[Collected data]
+===+
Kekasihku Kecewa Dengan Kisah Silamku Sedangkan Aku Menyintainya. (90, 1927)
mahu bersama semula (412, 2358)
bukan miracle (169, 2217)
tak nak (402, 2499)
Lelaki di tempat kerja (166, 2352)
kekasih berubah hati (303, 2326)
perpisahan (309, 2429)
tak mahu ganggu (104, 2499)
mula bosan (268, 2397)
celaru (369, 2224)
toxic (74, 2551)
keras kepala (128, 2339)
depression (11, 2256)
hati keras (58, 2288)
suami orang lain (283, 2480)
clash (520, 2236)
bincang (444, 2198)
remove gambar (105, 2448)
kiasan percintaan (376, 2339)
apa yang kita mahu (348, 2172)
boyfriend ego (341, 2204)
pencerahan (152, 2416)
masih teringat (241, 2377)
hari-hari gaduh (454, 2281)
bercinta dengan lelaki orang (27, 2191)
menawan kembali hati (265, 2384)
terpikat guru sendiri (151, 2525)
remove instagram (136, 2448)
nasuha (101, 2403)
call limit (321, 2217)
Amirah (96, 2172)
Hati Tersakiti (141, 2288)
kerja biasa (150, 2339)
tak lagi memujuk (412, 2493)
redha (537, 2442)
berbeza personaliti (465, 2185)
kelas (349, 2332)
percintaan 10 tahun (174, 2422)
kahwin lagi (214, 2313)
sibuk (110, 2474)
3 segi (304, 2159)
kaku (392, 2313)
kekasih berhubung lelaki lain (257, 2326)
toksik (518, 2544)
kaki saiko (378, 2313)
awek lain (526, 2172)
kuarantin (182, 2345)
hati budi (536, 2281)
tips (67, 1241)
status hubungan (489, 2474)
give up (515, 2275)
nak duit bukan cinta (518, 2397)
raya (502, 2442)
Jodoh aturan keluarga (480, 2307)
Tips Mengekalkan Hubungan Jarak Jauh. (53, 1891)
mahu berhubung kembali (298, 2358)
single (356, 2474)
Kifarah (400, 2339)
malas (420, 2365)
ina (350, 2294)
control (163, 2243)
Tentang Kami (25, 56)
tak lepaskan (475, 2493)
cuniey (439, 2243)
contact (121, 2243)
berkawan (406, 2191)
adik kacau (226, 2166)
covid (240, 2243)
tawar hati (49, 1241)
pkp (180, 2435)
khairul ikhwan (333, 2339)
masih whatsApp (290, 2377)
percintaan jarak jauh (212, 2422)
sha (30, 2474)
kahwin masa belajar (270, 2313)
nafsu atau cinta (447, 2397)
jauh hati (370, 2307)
+===+
*ASSIGNMENT:* Proceeding from the line containing "depression (11, 2256)" through the line containing "kelas (349, 2332)", transcribe the lines above exactly, both end lines included.

*PROBLEM SOLUTION:*
depression (11, 2256)
hati keras (58, 2288)
suami orang lain (283, 2480)
clash (520, 2236)
bincang (444, 2198)
remove gambar (105, 2448)
kiasan percintaan (376, 2339)
apa yang kita mahu (348, 2172)
boyfriend ego (341, 2204)
pencerahan (152, 2416)
masih teringat (241, 2377)
hari-hari gaduh (454, 2281)
bercinta dengan lelaki orang (27, 2191)
menawan kembali hati (265, 2384)
terpikat guru sendiri (151, 2525)
remove instagram (136, 2448)
nasuha (101, 2403)
call limit (321, 2217)
Amirah (96, 2172)
Hati Tersakiti (141, 2288)
kerja biasa (150, 2339)
tak lagi memujuk (412, 2493)
redha (537, 2442)
berbeza personaliti (465, 2185)
kelas (349, 2332)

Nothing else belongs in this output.